Prunella de Pedant, Socialite and Etiquette Dab Hand. Prunella enjoys a cocktail and lazy days, observing people walk by her regular haunts - it feeds her writing.
MIEN Magazine (MM): Your style has been referred to as louche-tastic, is this how you would describe yourself?
Prunella de Pedant (PDP): How saucy, but curiously sweet. Perhaps there is an air of mystery about me, but I have never heard a word of disrepute.
MM: How does Prunella de Pedant’s day begin?
PDP: I have a daily routine, which starts with my stretches - it’s good for body and mind. Then the day becomes quite active: breakfast, walk the dog, attend to my correspondence, and my ritual of ablutions - that’s my ‘me time’ and it’s when I do some of my best thinking.
MM: You always look so glamourous, how do you keep it up?
PDP: Why thank you, how very kind. I always find it helpful to lay out my outfit the evening before. This includes accessories and makeup. A lady never reveals too much.
MM: Any advice for the sartorially challenged?
PDP: Always. I’ll share a few basic tips, which could come in handy: Accessories are key, shirts must always be pressed, shoes always polished. For goodness sake, leave the trainers at home and try not to wear tracksuits outside the gymnasium. We’ve become too casual, it’s important to look good. That ensures we feel good, too.

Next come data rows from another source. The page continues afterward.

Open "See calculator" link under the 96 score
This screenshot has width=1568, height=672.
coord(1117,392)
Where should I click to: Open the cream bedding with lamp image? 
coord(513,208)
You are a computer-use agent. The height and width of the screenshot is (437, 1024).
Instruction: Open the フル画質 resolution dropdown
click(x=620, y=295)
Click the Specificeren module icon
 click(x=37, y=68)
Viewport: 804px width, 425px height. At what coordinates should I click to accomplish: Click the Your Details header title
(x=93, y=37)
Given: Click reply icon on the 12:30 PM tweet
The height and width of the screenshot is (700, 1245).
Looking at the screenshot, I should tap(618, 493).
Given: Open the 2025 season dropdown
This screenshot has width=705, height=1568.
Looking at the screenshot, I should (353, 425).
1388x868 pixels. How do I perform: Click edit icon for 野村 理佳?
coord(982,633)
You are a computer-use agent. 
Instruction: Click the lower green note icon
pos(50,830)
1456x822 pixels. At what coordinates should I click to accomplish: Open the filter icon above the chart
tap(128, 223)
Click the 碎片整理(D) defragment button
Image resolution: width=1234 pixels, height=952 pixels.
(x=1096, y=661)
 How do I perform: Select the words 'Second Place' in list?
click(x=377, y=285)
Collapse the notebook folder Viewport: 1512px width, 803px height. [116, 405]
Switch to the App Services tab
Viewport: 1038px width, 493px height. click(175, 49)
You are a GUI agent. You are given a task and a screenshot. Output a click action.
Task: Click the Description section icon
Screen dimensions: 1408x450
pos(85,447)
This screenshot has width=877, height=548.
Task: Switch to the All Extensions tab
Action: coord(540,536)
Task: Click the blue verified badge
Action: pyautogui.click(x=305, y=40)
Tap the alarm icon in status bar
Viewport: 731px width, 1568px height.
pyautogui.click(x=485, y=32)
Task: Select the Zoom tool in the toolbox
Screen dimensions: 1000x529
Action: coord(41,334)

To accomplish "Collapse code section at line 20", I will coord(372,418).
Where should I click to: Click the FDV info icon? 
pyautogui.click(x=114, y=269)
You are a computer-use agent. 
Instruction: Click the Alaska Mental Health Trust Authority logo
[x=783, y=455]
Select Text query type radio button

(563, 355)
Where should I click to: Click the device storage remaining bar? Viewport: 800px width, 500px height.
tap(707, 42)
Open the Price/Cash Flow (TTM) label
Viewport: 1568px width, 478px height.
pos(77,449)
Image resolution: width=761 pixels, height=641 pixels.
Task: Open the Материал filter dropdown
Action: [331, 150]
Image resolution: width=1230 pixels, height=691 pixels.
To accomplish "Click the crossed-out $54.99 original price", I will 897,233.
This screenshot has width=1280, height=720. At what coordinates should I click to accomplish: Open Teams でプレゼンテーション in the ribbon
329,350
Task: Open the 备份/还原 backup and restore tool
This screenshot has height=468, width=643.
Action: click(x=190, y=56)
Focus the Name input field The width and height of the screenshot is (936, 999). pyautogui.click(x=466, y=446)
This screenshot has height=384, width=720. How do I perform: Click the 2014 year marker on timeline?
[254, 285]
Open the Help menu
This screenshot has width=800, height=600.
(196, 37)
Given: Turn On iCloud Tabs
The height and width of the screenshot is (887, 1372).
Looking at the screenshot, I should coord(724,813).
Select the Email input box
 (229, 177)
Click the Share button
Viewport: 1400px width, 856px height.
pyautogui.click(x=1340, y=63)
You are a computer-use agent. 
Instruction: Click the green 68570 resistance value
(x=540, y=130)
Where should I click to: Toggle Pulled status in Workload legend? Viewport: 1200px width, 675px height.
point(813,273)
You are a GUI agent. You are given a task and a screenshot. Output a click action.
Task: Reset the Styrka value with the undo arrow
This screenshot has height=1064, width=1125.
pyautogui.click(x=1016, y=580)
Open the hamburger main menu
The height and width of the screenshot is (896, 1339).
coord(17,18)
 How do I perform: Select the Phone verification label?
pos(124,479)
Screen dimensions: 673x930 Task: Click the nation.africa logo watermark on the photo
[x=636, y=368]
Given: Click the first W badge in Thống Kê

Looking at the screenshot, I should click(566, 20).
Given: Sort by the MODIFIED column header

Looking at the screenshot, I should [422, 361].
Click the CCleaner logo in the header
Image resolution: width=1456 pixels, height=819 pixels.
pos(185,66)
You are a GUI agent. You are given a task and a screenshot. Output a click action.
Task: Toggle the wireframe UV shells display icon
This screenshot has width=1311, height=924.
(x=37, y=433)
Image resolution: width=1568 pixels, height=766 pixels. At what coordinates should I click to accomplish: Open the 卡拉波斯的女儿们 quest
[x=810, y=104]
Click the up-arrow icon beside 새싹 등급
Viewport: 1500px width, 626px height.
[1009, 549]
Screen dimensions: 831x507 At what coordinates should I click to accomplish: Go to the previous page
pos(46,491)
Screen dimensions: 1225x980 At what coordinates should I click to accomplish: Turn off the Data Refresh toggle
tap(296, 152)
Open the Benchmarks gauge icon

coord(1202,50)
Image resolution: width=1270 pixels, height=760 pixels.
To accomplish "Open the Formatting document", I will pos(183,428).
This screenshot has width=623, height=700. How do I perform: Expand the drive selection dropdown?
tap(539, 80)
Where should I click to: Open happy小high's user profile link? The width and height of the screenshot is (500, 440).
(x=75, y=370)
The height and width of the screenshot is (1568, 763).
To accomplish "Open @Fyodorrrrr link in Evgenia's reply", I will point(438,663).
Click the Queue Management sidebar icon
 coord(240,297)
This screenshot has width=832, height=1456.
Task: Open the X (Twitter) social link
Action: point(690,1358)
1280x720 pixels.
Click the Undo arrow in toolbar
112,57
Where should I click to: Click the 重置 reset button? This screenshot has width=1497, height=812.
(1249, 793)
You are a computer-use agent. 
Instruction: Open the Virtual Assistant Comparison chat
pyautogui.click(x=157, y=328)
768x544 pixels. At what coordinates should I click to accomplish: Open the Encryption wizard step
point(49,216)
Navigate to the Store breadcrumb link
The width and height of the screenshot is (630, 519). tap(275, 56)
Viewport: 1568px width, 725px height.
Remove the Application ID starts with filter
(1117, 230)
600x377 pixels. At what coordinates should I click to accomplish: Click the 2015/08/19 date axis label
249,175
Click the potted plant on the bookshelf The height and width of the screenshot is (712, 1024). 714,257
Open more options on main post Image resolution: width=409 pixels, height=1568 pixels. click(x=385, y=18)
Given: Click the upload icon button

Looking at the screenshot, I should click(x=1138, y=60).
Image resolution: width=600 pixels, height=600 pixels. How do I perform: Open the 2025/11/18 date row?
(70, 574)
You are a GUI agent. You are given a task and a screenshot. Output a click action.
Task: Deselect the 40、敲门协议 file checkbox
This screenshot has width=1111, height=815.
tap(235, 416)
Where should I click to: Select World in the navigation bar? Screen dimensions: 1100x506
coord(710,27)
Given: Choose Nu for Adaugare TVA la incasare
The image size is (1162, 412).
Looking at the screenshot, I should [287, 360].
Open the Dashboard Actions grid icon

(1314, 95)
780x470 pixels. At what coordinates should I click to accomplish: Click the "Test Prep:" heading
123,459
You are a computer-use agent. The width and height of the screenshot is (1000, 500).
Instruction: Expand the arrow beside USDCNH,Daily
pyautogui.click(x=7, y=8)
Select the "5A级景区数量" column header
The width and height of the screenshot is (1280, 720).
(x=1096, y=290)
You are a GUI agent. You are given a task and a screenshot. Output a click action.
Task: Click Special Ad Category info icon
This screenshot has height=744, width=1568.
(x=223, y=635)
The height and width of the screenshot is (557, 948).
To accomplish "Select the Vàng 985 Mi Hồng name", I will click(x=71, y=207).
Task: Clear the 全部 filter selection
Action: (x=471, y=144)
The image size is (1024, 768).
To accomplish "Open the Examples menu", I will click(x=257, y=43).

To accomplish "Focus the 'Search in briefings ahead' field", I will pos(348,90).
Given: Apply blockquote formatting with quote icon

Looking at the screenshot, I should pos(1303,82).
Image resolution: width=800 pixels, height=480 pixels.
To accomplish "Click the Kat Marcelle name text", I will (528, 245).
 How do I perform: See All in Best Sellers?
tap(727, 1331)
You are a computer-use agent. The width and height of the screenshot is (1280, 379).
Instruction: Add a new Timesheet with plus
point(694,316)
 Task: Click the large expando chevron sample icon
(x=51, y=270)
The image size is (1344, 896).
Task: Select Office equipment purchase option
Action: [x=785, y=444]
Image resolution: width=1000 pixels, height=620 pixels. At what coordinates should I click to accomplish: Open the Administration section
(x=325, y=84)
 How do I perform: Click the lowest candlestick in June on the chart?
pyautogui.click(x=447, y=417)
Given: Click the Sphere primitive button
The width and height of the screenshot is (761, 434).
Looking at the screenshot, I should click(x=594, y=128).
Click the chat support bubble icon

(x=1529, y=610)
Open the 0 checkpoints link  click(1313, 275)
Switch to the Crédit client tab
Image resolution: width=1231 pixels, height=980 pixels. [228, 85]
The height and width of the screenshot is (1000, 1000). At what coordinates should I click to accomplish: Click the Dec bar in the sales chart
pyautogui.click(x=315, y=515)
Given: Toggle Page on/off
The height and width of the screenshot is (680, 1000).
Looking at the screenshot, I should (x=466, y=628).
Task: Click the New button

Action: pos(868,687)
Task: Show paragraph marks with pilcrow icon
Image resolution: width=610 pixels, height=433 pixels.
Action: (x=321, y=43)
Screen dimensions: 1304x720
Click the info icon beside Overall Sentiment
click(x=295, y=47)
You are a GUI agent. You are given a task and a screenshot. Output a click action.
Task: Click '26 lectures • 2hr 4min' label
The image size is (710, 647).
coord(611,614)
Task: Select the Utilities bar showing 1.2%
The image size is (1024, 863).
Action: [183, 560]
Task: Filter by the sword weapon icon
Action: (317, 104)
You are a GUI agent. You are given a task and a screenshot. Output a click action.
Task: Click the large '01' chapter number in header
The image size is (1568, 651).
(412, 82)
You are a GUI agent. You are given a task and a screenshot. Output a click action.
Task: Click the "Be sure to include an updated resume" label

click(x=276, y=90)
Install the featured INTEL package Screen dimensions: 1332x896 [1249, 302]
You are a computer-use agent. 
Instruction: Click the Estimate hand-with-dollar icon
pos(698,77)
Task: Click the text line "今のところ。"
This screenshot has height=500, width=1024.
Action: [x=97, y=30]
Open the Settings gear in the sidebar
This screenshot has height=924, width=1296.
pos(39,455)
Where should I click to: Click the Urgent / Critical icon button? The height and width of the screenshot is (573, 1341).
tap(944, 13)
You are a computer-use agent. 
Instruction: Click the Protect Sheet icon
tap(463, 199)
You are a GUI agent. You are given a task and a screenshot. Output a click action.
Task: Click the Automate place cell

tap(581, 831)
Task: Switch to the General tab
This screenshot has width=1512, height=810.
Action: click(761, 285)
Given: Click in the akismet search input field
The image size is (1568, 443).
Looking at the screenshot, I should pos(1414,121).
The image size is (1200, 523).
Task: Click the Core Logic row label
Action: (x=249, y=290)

MM: So how does an etiquette dab hand spend her day?
PDP: Basically, I watch people and make observations about how society has changed. It’s constantly changing. These days, I see young chaps running amok with trousers falling beneath their bottoms and young ladies with their navels showing. It can be most unsightly.
MM: Have you given up on modern manners?
PDP: Not entirely, but sometimes I feel that society is broken and etiquette has seen its day. Perhaps this is alarmist, and there are times when I believe this more than others. But this is where my vocation comes in, and a lot needs to be sorted. Not to worry, I’ll get my hands on these little pretties.
Interview conducted at the Wolseley in London.